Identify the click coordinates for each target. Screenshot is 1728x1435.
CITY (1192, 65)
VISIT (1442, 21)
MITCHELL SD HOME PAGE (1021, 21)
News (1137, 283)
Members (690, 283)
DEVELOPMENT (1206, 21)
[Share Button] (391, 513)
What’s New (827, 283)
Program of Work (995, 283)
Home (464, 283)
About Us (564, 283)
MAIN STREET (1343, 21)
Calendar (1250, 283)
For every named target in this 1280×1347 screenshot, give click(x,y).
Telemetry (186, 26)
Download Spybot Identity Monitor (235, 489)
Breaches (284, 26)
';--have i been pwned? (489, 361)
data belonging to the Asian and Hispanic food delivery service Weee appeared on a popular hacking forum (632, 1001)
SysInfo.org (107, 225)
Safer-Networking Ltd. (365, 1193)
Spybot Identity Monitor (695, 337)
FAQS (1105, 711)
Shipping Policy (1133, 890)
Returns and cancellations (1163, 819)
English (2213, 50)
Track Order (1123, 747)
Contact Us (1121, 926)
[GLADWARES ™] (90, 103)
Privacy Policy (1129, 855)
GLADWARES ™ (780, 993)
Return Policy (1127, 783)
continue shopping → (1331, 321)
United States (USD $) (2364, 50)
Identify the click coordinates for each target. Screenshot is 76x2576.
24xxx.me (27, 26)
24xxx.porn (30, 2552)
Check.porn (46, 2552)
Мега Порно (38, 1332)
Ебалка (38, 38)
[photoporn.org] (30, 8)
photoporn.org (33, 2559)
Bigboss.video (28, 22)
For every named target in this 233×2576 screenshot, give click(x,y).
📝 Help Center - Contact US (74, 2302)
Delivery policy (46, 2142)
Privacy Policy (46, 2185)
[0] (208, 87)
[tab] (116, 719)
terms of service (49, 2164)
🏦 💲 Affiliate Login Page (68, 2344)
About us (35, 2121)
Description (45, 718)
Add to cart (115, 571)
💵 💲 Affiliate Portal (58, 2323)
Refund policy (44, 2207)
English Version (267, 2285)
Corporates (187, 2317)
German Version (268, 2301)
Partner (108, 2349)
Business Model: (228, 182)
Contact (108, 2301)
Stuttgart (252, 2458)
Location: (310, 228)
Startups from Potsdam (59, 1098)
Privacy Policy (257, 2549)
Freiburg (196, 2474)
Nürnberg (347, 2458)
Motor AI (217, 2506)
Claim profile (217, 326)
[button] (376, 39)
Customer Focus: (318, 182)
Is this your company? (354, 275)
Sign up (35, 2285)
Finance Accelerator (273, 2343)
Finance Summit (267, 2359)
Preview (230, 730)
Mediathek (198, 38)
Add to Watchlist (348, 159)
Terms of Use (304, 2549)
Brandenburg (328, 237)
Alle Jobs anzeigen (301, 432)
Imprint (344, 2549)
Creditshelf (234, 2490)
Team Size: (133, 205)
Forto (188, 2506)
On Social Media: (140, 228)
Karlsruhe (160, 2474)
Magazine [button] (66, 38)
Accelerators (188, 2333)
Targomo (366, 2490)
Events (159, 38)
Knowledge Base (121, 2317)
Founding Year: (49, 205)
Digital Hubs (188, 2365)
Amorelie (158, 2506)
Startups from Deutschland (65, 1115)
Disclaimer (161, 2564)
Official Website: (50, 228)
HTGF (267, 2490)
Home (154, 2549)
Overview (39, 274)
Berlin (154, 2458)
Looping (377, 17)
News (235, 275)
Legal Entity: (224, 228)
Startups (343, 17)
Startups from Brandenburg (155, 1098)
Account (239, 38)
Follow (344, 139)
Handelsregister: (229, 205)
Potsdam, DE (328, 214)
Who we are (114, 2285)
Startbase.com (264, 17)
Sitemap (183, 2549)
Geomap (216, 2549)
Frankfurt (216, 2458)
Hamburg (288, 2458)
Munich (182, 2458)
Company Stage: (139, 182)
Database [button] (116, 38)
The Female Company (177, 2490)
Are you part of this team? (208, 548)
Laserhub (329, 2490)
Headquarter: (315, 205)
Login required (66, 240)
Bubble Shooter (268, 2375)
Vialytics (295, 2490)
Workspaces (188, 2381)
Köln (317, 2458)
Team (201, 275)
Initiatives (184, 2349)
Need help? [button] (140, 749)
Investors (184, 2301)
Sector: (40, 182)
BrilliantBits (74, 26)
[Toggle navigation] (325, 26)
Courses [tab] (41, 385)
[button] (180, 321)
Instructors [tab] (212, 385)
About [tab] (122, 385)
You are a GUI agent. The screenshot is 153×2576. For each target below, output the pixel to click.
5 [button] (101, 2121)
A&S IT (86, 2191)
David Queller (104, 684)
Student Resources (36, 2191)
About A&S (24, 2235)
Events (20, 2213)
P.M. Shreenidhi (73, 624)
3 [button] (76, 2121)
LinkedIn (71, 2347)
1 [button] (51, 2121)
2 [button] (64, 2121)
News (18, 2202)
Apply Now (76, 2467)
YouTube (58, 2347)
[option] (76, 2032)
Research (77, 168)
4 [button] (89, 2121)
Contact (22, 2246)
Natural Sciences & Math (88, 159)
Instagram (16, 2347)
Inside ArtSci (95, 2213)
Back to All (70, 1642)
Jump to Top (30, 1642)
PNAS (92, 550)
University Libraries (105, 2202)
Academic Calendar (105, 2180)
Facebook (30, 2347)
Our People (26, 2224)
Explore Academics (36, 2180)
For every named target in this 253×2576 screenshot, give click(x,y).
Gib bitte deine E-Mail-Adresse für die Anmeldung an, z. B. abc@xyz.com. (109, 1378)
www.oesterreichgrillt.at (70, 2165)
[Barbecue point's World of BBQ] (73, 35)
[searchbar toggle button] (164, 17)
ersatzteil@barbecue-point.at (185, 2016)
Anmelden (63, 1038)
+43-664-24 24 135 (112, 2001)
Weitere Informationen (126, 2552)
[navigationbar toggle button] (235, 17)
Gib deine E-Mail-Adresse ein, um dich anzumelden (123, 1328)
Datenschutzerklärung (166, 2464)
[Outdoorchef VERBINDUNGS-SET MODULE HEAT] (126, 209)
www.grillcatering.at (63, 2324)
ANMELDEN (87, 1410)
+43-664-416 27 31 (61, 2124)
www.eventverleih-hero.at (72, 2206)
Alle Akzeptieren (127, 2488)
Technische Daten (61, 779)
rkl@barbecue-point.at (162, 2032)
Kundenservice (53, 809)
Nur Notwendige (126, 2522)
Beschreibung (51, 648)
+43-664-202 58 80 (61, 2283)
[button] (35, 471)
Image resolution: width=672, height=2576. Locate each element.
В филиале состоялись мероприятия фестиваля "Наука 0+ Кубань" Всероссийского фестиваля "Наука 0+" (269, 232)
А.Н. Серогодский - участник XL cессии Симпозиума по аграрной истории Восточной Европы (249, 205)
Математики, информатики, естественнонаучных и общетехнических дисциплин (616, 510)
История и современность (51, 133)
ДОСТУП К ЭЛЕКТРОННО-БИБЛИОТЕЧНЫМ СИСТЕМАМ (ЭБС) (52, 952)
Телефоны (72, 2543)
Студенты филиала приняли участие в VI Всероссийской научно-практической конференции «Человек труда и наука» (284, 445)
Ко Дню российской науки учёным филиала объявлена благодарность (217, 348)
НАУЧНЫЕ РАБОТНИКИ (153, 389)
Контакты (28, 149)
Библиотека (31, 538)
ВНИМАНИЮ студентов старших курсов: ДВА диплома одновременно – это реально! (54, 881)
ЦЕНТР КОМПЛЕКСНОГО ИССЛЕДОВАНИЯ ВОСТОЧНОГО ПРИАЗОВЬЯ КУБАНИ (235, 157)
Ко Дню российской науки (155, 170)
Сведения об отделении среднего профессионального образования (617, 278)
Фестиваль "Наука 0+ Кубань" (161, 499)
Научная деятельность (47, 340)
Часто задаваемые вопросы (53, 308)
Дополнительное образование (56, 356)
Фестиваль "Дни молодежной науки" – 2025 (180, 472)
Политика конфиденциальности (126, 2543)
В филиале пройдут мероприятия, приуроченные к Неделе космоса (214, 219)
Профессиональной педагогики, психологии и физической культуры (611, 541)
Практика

- Your task -
The lines above starting at the one that contains "5 [button] (101, 2121)" and ending at the one that contains "Alle Akzeptieren (127, 2488)" must be transcribed exactly, and no other lines may appear.

- The answer -
5 [button] (101, 2121)
A&S IT (86, 2191)
David Queller (104, 684)
Student Resources (36, 2191)
About A&S (24, 2235)
Events (20, 2213)
P.M. Shreenidhi (73, 624)
3 [button] (76, 2121)
LinkedIn (71, 2347)
1 [button] (51, 2121)
2 [button] (64, 2121)
News (18, 2202)
Apply Now (76, 2467)
YouTube (58, 2347)
[option] (76, 2032)
Research (77, 168)
4 [button] (89, 2121)
Contact (22, 2246)
Natural Sciences & Math (88, 159)
Instagram (16, 2347)
Inside ArtSci (95, 2213)
Back to All (70, 1642)
Jump to Top (30, 1642)
PNAS (92, 550)
University Libraries (105, 2202)
Academic Calendar (105, 2180)
Facebook (30, 2347)
Our People (26, 2224)
Explore Academics (36, 2180)
For every named target in this 253×2576 screenshot, give click(x,y).
Gib bitte deine E-Mail-Adresse für die Anmeldung an, z. B. abc@xyz.com. (109, 1378)
www.oesterreichgrillt.at (70, 2165)
[Barbecue point's World of BBQ] (73, 35)
[searchbar toggle button] (164, 17)
ersatzteil@barbecue-point.at (185, 2016)
Anmelden (63, 1038)
+43-664-24 24 135 (112, 2001)
Weitere Informationen (126, 2552)
[navigationbar toggle button] (235, 17)
Gib deine E-Mail-Adresse ein, um dich anzumelden (123, 1328)
Datenschutzerklärung (166, 2464)
[Outdoorchef VERBINDUNGS-SET MODULE HEAT] (126, 209)
www.grillcatering.at (63, 2324)
ANMELDEN (87, 1410)
+43-664-416 27 31 (61, 2124)
www.eventverleih-hero.at (72, 2206)
Alle Akzeptieren (127, 2488)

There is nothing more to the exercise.